Mostrandosi interprete acuto del pensiero bergogliano, Boff dichiarava che con l’attuale papa “il Terzo mondo è entrato in Vaticano”, portandovi le istanze più radicali, incluso quelle di Boff, che da Papa Giovanni Paolo II era invece stato ammonito e allontanato. Con l’attuale pontefice entrano però non solo, come è giusto che sia, i drammatici e reali problemi del Terzo mondo, ma anche le fanatiche e surreali teorie con cui la teologia della liberazione e i movimenti rivoluzionari li affrontano. Infatti, spiega Boff, proprio perché Bergoglio proviene da un’area del pianeta in cui “la Chiesa ha capito che, oltre alla sua missione specificatamente religiosa, non può sottrarsi a una missione sociale urgente: stare a fianco dei deboli e degli oppressi, impegnandosi per la loro liberazione”, le opzioni a favore di una “evangelizzazione liberatrice” e di una Chiesa dei poveri gli appaiono come “realtà evidenti” che, invece, sarebbero a suo dire inaccessibili per la “vecchia cristianità europea, piena di tradizioni, teologie, cattedrali e di un sentimento del mondo impregnato del modo greco-romano-germanico di articolare il messaggio cristiano” (ivi, p. 139).
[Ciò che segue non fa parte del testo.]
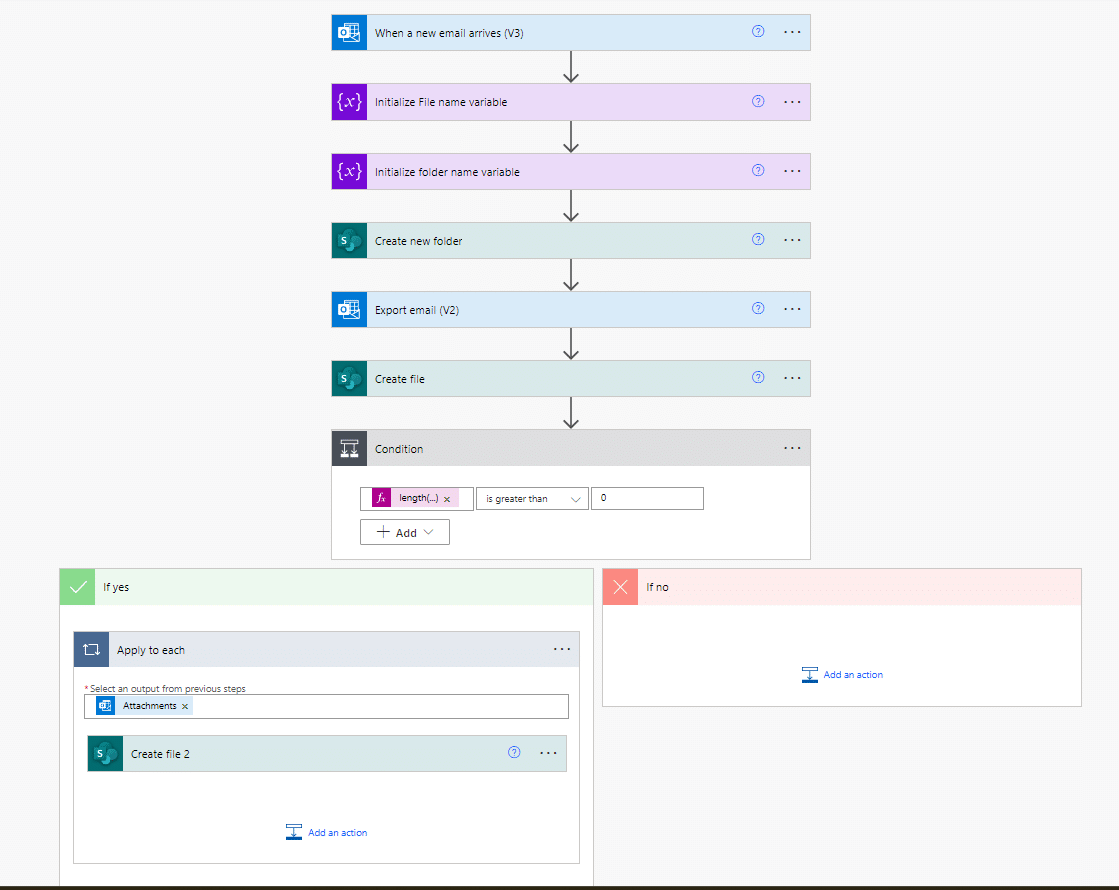1119x890 pixels.
Task: Click the SharePoint icon on Create file action
Action: [x=348, y=378]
Il momento simbolico che ha suggellato questa introduzione e il conseguente cambio di paradigma sarebbe rappresentato, secondo Boff, dall’udienza privata concessa a Gustavo Gutiérrez nel settembre 2013, perché “con questo gesto il papa ha manifestato la direzione in cui procede la sua ispirazione pastorale: quella degli oppressi da liberare”.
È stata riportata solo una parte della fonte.